Selected extract ▸
--- Start ---
# Fail to install FreeBSD via PXE UEFI firmware



## ccy (Nov 18, 2019)

I have DHCP/TFTP/NFS working service to serve files from network.  This service works to boot Debian installer from PXE.

I am trying on latest FreeBSD 13.0 current snapshot.  I extract bootonly iso files and keep in my TFTP and NFS folder.

In DHCP service,  I setup root-path to NFS mount point of the extracted bootonly iso files.

The DHCP serve the boot/loader.efi via TFTP service.

I then try to boot a Hyper-V machine in network, it can get IPv4 address and load boot/loader.efi.

However, the machine stop afte "Setting currdev to net0:"  No further error message was prompted.

I attach the screenshot in attach files.

I also try on FreeBSD 11.3, 12.0 and 12.1 and all having same problem.

I start wondering if FreeBSD can install via PXE?


----------



## SirDice (Nov 18, 2019)

ccy said:


> I start wondering if FreeBSD can install via PXE?


PXE booting shouldn't be a problem. It's the combination with UEFI you're having problems with.
--- End ---
Recorded information ▸
--- Start ---
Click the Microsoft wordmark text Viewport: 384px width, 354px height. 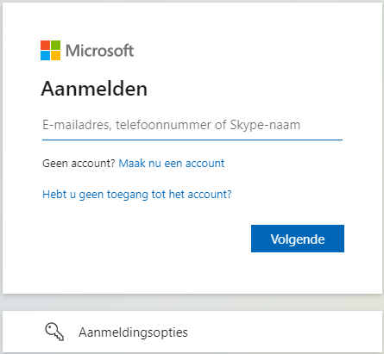pyautogui.click(x=100, y=51)
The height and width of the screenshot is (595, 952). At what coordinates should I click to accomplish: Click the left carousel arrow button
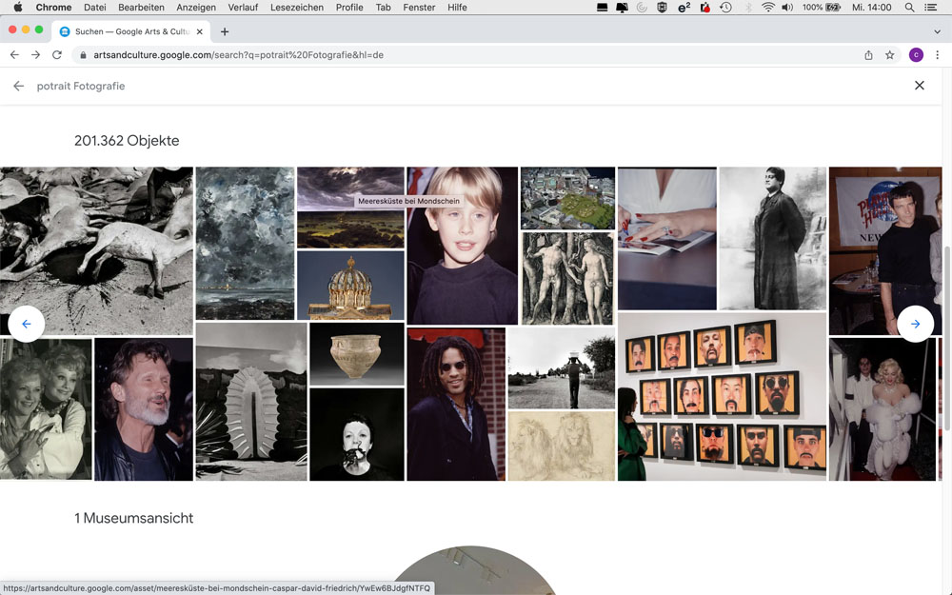(x=27, y=324)

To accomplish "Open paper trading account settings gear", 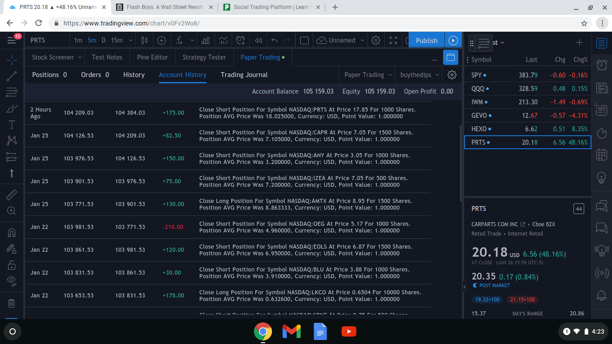I will [x=452, y=75].
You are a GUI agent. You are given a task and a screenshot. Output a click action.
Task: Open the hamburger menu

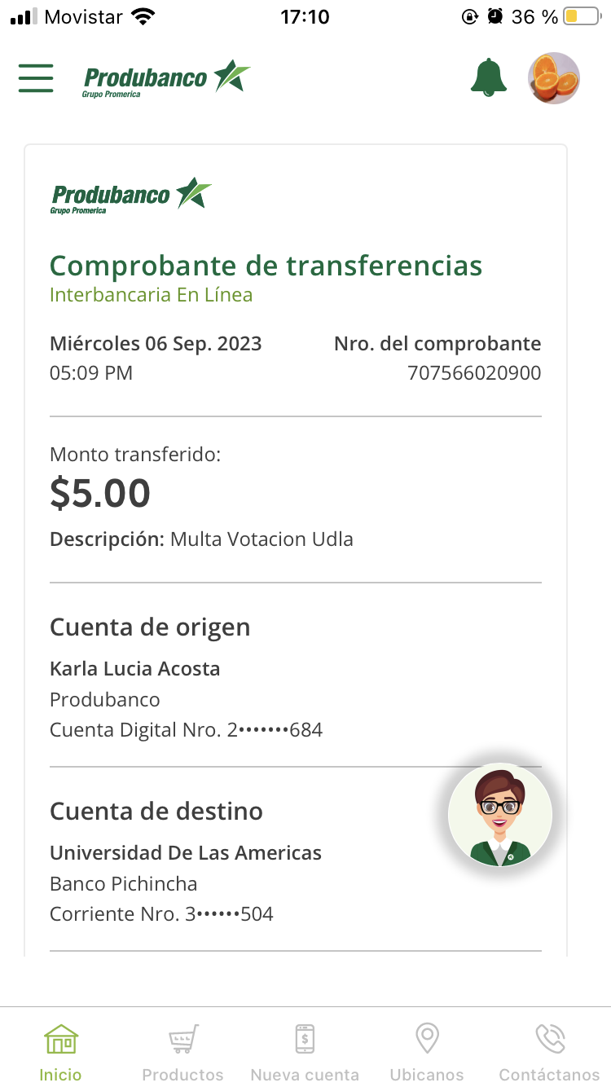(36, 78)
--- End ---
Exercises ▸
A. In the forum thread about installing FreeBSD via PXE, after which message does the machine stop?
B. Condense the paragraph of the FreeBSD PXE thread that begins "I am trying on latest FreeBSD 13.0" into one shorter sentence.
The records that come after the thread are taken from a different source.

Solutions per task ▸
A. It stops after "Setting currdev to net0:".

B. I extracted the bootonly ISO files from the latest FreeBSD 13.0 current snapshot into my TFTP and NFS folder.